In the early 1770s, Swiss watchmaker Pierre Jaquet-Droz created something extraordinary for its time.
The craftsman created an automaton – a programmable android in the form of a boy writer, capable of writing up to 40 characters with a quill pen.
He called his creation “Calligrapher.” The device’s appearance is deceptively simple: a small barefoot boy, the height of a five-year-old child, sits at a wooden table and holds a pen.
It can easily be mistaken for a toy doll, but behind this shell lies a true miracle of engineering. 6,000 moving parts work harmoniously together to set the writing mechanism in motion.
The calligrapher does more than just write words: he turns his head toward the inkwell, dips the quill pen into the ink, and shakes it to avoid blots. The eyes of this automaton are able to follow the written text.

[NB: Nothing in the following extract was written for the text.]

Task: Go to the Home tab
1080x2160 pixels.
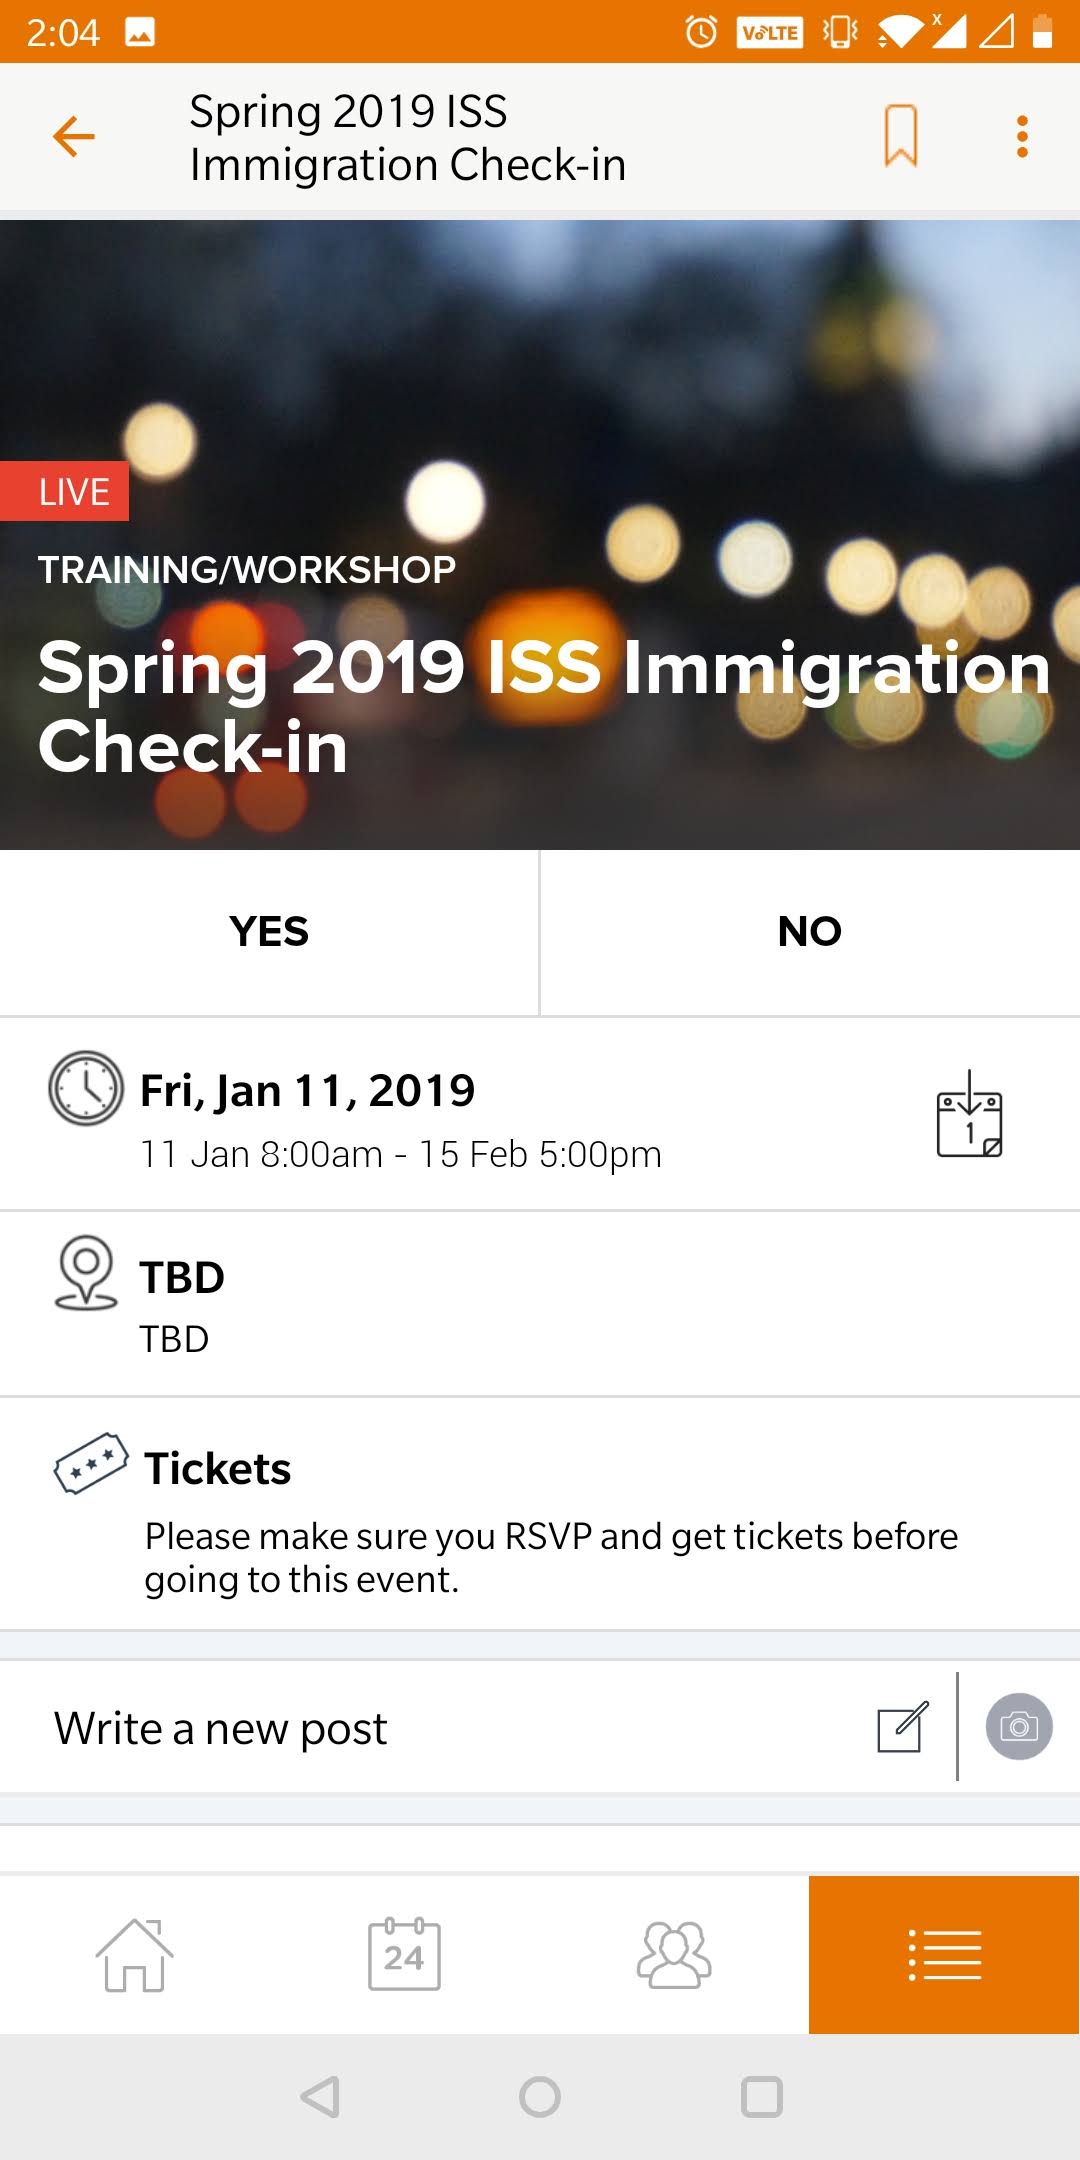Action: 135,1955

Pierre Jaquet-Droz, a famous innovator in watchmaking, was born in 1721 in La Chaux-de-Fonds, Switzerland. He became a skilled master of animated clocks with singing birds and fountains, musical clocks, and also an outstanding creator of automatic mechanisms - automatons.
The "Writing Boy" was the first automatic doll developed by the master in 1773.
The body of the "automaton" was made of wood, and the head was made of porcelain. It took 20 months to create. The clockwork boy would write phrases on a blank sheet of paper (for example, “I love you, my city” or “Pierre-Jacquet Droz is my inventor”), blot the ink with a paperweight, look thoughtfully at what he had written, and then throw the sheet away and start writing again.
Droz staged the premiere of “The Boy” in Paris in 1774 — at the court of Louis XVI, who had just ascended to the throne, the “living” doll caused a real sensation.